Lowell-area Cambodians DC Bound to Protest Homeland Politics
LOWELL -- Local Cambodian-Americans are gearing up to march on Washington -- all in support of the opposition party in their homeland.
This weekend, as Cambodia’s national election takes place, many Cambodians from around the country will descend upon the U.S. capital to protest the “sham” election.
They’re calling for a boycott of the election because Prime Minister Hun Sen and the government has dissolved the Cambodia National Rescue Party (CNRP), imprisoned and exiled its leaders, and shut down independent media across the country.
“We do not approve and will not accept this fake election,” said Chhan Touch, who’s involved in the Lowell Cambodian community. “We’re going to keep expressing our discontent with the Cambodia government.

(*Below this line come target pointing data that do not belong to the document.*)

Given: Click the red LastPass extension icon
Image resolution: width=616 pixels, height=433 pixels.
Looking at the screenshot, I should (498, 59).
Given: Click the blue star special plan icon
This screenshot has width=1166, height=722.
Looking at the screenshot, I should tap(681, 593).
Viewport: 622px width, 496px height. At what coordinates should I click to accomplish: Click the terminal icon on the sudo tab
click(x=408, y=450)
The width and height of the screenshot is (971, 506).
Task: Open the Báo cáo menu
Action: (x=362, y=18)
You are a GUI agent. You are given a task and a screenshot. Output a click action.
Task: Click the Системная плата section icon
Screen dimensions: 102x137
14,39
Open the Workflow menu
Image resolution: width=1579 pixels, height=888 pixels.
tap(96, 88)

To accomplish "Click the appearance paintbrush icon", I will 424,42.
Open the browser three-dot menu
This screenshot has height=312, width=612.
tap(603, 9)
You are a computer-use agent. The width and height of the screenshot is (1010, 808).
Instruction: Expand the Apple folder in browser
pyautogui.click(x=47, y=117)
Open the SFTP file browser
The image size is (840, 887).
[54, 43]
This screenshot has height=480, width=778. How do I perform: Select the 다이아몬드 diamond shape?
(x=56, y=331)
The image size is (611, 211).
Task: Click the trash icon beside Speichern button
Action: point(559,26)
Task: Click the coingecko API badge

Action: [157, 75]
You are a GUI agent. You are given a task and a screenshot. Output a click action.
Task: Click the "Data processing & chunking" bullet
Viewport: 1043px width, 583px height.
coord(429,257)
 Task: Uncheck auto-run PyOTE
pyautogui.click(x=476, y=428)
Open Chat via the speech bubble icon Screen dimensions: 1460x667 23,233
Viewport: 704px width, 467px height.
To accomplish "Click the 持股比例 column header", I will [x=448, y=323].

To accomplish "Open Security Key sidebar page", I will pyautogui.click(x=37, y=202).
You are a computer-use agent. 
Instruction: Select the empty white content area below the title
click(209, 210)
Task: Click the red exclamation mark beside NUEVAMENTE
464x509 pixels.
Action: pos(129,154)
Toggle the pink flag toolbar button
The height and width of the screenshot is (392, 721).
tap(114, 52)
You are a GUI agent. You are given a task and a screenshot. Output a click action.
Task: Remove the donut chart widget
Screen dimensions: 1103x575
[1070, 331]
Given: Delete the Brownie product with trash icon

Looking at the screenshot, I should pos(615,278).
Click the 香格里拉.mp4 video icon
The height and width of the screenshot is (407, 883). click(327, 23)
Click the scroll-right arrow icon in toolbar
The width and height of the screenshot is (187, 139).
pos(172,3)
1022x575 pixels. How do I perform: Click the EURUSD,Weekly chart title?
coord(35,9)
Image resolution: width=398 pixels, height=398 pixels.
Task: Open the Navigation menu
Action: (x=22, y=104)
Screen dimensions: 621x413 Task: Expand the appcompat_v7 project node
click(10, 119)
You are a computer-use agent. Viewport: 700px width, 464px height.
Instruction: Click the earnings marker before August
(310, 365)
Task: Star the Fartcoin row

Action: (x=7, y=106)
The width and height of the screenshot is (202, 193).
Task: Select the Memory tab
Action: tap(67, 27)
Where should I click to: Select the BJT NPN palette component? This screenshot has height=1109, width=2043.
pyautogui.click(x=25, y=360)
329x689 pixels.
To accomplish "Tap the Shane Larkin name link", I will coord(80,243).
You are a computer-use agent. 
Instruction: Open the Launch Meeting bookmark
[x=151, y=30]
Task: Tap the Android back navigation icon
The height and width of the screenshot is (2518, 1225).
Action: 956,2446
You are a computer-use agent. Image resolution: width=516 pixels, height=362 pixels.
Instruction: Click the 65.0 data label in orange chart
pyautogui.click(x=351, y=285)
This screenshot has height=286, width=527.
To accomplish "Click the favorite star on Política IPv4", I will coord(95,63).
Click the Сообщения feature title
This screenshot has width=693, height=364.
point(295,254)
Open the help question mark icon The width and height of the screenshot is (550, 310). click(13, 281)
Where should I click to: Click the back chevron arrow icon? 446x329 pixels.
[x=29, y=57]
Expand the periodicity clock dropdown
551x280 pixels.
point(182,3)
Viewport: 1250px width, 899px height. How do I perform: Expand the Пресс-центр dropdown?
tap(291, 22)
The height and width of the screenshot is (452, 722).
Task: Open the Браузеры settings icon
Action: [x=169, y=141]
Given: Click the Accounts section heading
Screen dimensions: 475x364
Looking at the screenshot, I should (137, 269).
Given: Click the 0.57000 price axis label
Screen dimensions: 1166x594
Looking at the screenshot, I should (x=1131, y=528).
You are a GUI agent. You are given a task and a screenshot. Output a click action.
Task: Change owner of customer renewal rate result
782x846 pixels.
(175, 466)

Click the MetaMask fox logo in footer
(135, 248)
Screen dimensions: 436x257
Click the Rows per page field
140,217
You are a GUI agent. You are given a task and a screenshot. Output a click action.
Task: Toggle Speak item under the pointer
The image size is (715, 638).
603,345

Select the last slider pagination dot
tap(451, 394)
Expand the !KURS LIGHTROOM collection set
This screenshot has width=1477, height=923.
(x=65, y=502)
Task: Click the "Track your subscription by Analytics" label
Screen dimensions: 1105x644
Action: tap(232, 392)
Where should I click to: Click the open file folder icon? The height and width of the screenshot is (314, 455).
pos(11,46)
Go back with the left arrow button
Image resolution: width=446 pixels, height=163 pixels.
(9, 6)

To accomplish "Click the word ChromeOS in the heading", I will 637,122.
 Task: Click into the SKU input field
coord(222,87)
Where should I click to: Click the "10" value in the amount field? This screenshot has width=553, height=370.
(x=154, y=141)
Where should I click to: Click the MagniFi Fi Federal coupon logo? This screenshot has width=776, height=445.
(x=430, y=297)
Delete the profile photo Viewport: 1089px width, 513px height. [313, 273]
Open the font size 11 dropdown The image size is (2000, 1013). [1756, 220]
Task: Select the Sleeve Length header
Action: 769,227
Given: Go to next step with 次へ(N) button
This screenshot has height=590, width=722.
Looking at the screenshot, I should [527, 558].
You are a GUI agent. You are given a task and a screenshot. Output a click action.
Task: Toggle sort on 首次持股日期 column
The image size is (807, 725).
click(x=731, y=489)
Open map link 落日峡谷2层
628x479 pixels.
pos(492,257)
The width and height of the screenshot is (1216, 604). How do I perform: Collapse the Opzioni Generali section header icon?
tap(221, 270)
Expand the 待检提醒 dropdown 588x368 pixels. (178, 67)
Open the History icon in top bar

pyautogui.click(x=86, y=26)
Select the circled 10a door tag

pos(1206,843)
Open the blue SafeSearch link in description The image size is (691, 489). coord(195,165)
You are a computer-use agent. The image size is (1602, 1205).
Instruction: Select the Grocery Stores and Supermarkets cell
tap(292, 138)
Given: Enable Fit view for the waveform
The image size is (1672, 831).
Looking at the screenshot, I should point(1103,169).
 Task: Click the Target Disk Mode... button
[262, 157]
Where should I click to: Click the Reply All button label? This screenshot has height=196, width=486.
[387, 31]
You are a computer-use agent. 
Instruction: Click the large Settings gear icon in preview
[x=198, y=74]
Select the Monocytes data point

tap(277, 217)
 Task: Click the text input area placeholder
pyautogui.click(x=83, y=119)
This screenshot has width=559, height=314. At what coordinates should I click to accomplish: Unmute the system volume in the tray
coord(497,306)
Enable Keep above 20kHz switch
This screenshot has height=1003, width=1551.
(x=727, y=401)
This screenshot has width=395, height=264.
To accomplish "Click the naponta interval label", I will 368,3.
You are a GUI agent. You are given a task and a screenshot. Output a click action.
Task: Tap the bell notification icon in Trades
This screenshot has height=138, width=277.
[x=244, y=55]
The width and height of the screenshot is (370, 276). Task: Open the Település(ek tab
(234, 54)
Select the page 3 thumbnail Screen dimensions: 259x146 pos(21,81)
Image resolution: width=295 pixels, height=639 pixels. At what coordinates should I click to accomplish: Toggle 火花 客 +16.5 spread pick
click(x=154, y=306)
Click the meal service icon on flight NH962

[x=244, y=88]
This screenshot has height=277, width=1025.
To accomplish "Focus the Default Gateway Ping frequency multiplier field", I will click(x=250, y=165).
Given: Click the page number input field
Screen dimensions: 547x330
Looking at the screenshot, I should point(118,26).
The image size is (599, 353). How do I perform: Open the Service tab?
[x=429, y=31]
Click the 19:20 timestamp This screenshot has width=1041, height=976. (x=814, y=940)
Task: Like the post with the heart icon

“They claim it’s free and fair. It cannot be fair when the only major opposition party has been dissolved,” he added.
Touch is one of many who will be heading to Washington, D.C. on Saturday to protest the election.
“By coming in huge numbers, we’ll encourage the American government to continue putting pressure on Cambodia in a diplomatic way and to defy the dictator there,” Touch said.
The CNRP has launched the “Clean Fingers” campaign, which is calling for the boycott of this weekend’s election.
The opposition party says the prime minister, who has been in power for more than 30 years, has been advancing egregious attacks on democracy and human rights in Cambodia, with one goal in mind: to run unopposed in the election and solidify his rule for years to come.
The name of the “Clean Fingers” campaign references the ink used at ballot stations in Cambodian elections to indicate a person has voted, and the campaign is encouraging Cambodians to post pictures of themselves holding up “clean” fingers on social media to show their solidarity with calls for an election boycott.
“We’re encouraging those in Cambodia to join the boycott,” said Lowell’s Rithy Uong, president of the CNRP of America, who will be protesting in Washington, D.C. this weekend.
“We need to make sure their voices are heard, and that the elections are free,” he added.
Uong said it’s important for lawmakers to hear their protest, and to support their cause.
“We need to bring back real elections,” he added.
Mu Sochua, deputy president of CNRP, left Cambodia last year after the CNRP leader was jailed.
Speaking from Portugal last week, she stressed it’s important for Cambodians to not vote this weekend.
“People should call their relatives and relay them the message to join the boycott,” Sochua said. “This is a sham election.”